While most of us who have been waiting to catch this film would have been satisfied simply with a DVD that contained only The Cook, Milestone has also gone out of their way to include two other shorts that make the package exceptional. One is another Arbuckle vehicle that was thought to be gone, the 1917 outing The Reckless Romeo. This two-reeler, which stars Fatty as a husband with a roving eye who is caught in the act when a newsreel cameraman films his amusement park philandering, was also rediscovered recently at the Norsk Filminstitutt. The other feature that is included on this disk is one that has been extant since the era of the silent film (and as such it’s the print that is in the best condition), Harold Lloyd’s 1920 short Number, Please?
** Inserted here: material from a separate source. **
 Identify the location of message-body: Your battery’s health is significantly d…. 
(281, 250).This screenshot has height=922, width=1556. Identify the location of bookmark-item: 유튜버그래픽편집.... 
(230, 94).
This hilarious Hal Roach directed piece gives us a great look at the neglected talent of Lloyd, who is less well-known than his contemporaries Chaplin and Keaton due mainly to decades of restrictions from the Lloyd estate which have reduced the availability of his material. This comedic piece also has the advantage of having been shot on location at Ocean Park, so in addition to their comedic value all three shorts on the disk also offer the opportunity to see the historic settings of some famous 1920’s entertainment attractions.
Though the three films would in their own right warrant the purchase price of this disk, there are a couple of additional supplements included that enhance the package’s worth even further. Milestone has given us the raw footage that they worked on from its Norwegian and Dutch sources, and they’ve also given the fan the ability to test one’s own skills as a film archivist. By utilizing the provided original press kit and some editing software that the purchase of the disc allows access to, the dedicated viewer can attempt to create their own restored version of The Cook. This is a novel feature that I have yet to really try out myself, but the concept is intriguing enough to warrant mention here.
Overall, then, this new release from Milestone is not only enjoyable in its own right for the high quality of the three films included, but is also important historically as it restores two classic films that might otherwise have disappeared into the wastebin of time. The tender care given to these previously lost films by the company helps demonstrate just how precious they really are, and film fans all over should be thankful that some commercial outfits continue to use new technologies to restore and enhance our appreciation for the past. For while there may be some disadvantages to living in a world where the onscreen projection of repertory film has more or less vanished from everywhere but college towns and major metropolitan areas, at least the advent of home video technology has paved the way for an environment where treasures like these can have the dust blown off them and be seen all over again. Perhaps somewhere out there Fatty Arbuckle smiles just to know that his star still burns, however dimly.